After $V-1$ rounds, the distances are final — unless there’s a negative cycle reachable from the source. A negative cycle means you can always find a shorter path by going around it once more. So one more relaxation pass: if anything improves, a reachable negative cycle exists.

The cycle can also be reconstructed using predecessor pointers: start from a vertex whose distance just improved, walk backward through pred for $V$ steps (guaranteed to land inside the cycle), then walk one more loop to extract it.

Implementation

#define V 5      // number of vertices
#define E 8      // number of edges
 
typedef struct { int src, dst, weight; } Edge;
 
bool BellmanFord(Edge edges[E], int source, int dist[V]) {
    for (int i = 0; i < V; i++) dist[i] = INT_MAX;
    dist[source] = 0;
    
    // V-1 relaxation rounds
    for (int i = 0; i < V - 1; i++) {
        for (int j = 0; j < E; j++) {
            int u = edges[j].src, v = edges[j].dst, w = edges[j].weight;
            if (dist[u] != INT_MAX && dist[u] + w < dist[v]) {
                dist[v] = dist[u] + w;
            }
        }
    }
    
    // One more pass to detect a negative cycle
    for (int j = 0; j < E; j++) {
        int u = edges[j].src, v = edges[j].dst, w = edges[j].weight;
        if (dist[u] != INT_MAX && dist[u] + w < dist[v]) {
            return false;       // negative cycle reachable
        }
    }
    return true;
}

The structure is intentionally dumb: just relax every edge over and over. No priority queue, no sorting, no bookkeeping beyond the distance array.

Big O

• Time: $O(V\cdot E)$ — $V-1$ rounds, $E$ relaxations each.
• Space: $O(V)$ for the distance array (and the predecessor array if you want to reconstruct paths).
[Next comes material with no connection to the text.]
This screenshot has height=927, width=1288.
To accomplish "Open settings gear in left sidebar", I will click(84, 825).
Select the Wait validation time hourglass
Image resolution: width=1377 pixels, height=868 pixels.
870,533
For a sparse graph ($E=O(V)$) this is $O(V^2)$ — same as the naïve array-based Dijkstra. For a dense graph ($E=O(V^2)$) it’s $O(V^3)$, much slower than Dijkstra’s $O(V^2)$ on the same graph (the simple array-PQ Dijkstra, which beats the heap version $O((V+E)\log V)=O(V^2\log V)$ when the graph is dense). On dense graphs the heap version of Dijkstra is not the right comparison; the array-PQ version is. The cost of generality.

When to use which

Use Dijkstra when all edge weights are non-negative. It’s faster.

Use Bellman-Ford when:

• Some edge weights are negative.
• You need to detect negative cycles (e.g., currency arbitrage detection — a negative cycle in $\log (\text{exchange rate})$ space means a profitable round trip).
• You’re implementing a distance-vector routing protocol (RIP uses a distributed Bellman-Ford).

For all-pairs shortest paths with negative weights, see the Floyd-Warshall algorithm — same family of dynamic-programming relaxation, but $O(V^3)$ for the full all-pairs answer.